- **Work item**: Could you print all the entries exactly?

---

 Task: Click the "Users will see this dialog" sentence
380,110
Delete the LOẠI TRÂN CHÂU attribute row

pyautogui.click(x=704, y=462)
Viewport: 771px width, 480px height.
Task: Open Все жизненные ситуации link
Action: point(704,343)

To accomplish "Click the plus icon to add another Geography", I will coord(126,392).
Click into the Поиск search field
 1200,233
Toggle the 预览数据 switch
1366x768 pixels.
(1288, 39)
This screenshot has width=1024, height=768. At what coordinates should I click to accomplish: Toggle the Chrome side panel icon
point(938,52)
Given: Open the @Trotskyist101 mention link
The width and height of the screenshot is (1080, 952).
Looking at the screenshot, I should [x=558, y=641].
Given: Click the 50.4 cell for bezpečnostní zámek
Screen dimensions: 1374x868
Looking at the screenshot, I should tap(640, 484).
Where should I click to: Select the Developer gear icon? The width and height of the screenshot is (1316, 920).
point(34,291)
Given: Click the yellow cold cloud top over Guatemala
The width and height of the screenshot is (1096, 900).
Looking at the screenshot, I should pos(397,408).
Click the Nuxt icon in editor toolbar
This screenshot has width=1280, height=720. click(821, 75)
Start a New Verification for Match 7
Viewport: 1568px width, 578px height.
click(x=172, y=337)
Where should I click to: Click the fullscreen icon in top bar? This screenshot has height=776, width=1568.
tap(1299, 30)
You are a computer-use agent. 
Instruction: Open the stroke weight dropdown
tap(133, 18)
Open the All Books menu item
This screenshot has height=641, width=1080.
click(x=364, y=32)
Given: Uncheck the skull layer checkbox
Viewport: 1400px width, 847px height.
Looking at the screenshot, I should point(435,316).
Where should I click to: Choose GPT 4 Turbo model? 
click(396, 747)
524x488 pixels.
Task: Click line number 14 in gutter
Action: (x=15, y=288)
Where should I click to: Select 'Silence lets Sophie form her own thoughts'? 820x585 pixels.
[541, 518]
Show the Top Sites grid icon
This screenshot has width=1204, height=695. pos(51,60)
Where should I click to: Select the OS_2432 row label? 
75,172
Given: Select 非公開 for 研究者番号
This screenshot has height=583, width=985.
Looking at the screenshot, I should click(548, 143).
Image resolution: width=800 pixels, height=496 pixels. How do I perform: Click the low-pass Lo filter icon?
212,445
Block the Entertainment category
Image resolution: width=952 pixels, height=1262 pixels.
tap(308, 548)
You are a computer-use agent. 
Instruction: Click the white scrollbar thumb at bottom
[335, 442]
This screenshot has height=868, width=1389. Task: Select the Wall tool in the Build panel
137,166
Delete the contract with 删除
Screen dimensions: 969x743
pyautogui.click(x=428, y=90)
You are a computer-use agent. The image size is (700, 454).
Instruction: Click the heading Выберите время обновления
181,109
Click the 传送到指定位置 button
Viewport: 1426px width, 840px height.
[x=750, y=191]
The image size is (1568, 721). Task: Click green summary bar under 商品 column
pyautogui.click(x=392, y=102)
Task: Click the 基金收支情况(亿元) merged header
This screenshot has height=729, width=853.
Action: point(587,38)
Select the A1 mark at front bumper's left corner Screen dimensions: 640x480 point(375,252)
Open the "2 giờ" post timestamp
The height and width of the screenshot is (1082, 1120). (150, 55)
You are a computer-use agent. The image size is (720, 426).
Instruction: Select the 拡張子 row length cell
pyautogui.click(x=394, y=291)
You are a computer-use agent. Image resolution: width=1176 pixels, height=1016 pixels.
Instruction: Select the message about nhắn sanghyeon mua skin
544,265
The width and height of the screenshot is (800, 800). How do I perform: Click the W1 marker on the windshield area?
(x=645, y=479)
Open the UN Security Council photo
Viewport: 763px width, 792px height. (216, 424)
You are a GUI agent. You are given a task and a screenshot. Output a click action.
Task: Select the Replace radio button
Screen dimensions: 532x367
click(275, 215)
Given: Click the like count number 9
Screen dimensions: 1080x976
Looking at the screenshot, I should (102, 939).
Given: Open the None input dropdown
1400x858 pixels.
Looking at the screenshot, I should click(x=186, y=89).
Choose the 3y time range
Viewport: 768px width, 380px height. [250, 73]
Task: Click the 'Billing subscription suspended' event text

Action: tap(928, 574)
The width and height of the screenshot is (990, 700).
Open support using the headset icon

---

- **Result for this exercise**:
 Task: Click the "Users will see this dialog" sentence
380,110
Delete the LOẠI TRÂN CHÂU attribute row

pyautogui.click(x=704, y=462)
Viewport: 771px width, 480px height.
Task: Open Все жизненные ситуации link
Action: point(704,343)

To accomplish "Click the plus icon to add another Geography", I will coord(126,392).
Click into the Поиск search field
 1200,233
Toggle the 预览数据 switch
1366x768 pixels.
(1288, 39)
This screenshot has width=1024, height=768. At what coordinates should I click to accomplish: Toggle the Chrome side panel icon
point(938,52)
Given: Open the @Trotskyist101 mention link
The width and height of the screenshot is (1080, 952).
Looking at the screenshot, I should [x=558, y=641].
Given: Click the 50.4 cell for bezpečnostní zámek
Screen dimensions: 1374x868
Looking at the screenshot, I should tap(640, 484).
Where should I click to: Select the Developer gear icon? The width and height of the screenshot is (1316, 920).
point(34,291)
Given: Click the yellow cold cloud top over Guatemala
The width and height of the screenshot is (1096, 900).
Looking at the screenshot, I should pos(397,408).
Click the Nuxt icon in editor toolbar
This screenshot has width=1280, height=720. click(821, 75)
Start a New Verification for Match 7
Viewport: 1568px width, 578px height.
click(x=172, y=337)
Where should I click to: Click the fullscreen icon in top bar? This screenshot has height=776, width=1568.
tap(1299, 30)
You are a computer-use agent. 
Instruction: Open the stroke weight dropdown
tap(133, 18)
Open the All Books menu item
This screenshot has height=641, width=1080.
click(x=364, y=32)
Given: Uncheck the skull layer checkbox
Viewport: 1400px width, 847px height.
Looking at the screenshot, I should point(435,316).
Where should I click to: Choose GPT 4 Turbo model? 
click(396, 747)
524x488 pixels.
Task: Click line number 14 in gutter
Action: (x=15, y=288)
Where should I click to: Select 'Silence lets Sophie form her own thoughts'? 820x585 pixels.
[541, 518]
Show the Top Sites grid icon
This screenshot has width=1204, height=695. pos(51,60)
Where should I click to: Select the OS_2432 row label? 
75,172
Given: Select 非公開 for 研究者番号
This screenshot has height=583, width=985.
Looking at the screenshot, I should click(548, 143).
Image resolution: width=800 pixels, height=496 pixels. How do I perform: Click the low-pass Lo filter icon?
212,445
Block the Entertainment category
Image resolution: width=952 pixels, height=1262 pixels.
tap(308, 548)
You are a computer-use agent. 
Instruction: Click the white scrollbar thumb at bottom
[335, 442]
This screenshot has height=868, width=1389. Task: Select the Wall tool in the Build panel
137,166
Delete the contract with 删除
Screen dimensions: 969x743
pyautogui.click(x=428, y=90)
You are a computer-use agent. The image size is (700, 454).
Instruction: Click the heading Выберите время обновления
181,109
Click the 传送到指定位置 button
Viewport: 1426px width, 840px height.
[x=750, y=191]
The image size is (1568, 721). Task: Click green summary bar under 商品 column
pyautogui.click(x=392, y=102)
Task: Click the 基金收支情况(亿元) merged header
This screenshot has height=729, width=853.
Action: point(587,38)
Select the A1 mark at front bumper's left corner Screen dimensions: 640x480 point(375,252)
Open the "2 giờ" post timestamp
The height and width of the screenshot is (1082, 1120). (150, 55)
You are a computer-use agent. The image size is (720, 426).
Instruction: Select the 拡張子 row length cell
pyautogui.click(x=394, y=291)
You are a computer-use agent. Image resolution: width=1176 pixels, height=1016 pixels.
Instruction: Select the message about nhắn sanghyeon mua skin
544,265
The width and height of the screenshot is (800, 800). How do I perform: Click the W1 marker on the windshield area?
(x=645, y=479)
Open the UN Security Council photo
Viewport: 763px width, 792px height. (216, 424)
You are a GUI agent. You are given a task and a screenshot. Output a click action.
Task: Select the Replace radio button
Screen dimensions: 532x367
click(275, 215)
Given: Click the like count number 9
Screen dimensions: 1080x976
Looking at the screenshot, I should (102, 939).
Given: Open the None input dropdown
1400x858 pixels.
Looking at the screenshot, I should click(x=186, y=89).
Choose the 3y time range
Viewport: 768px width, 380px height. [250, 73]
Task: Click the 'Billing subscription suspended' event text

Action: tap(928, 574)
The width and height of the screenshot is (990, 700).
Open support using the headset icon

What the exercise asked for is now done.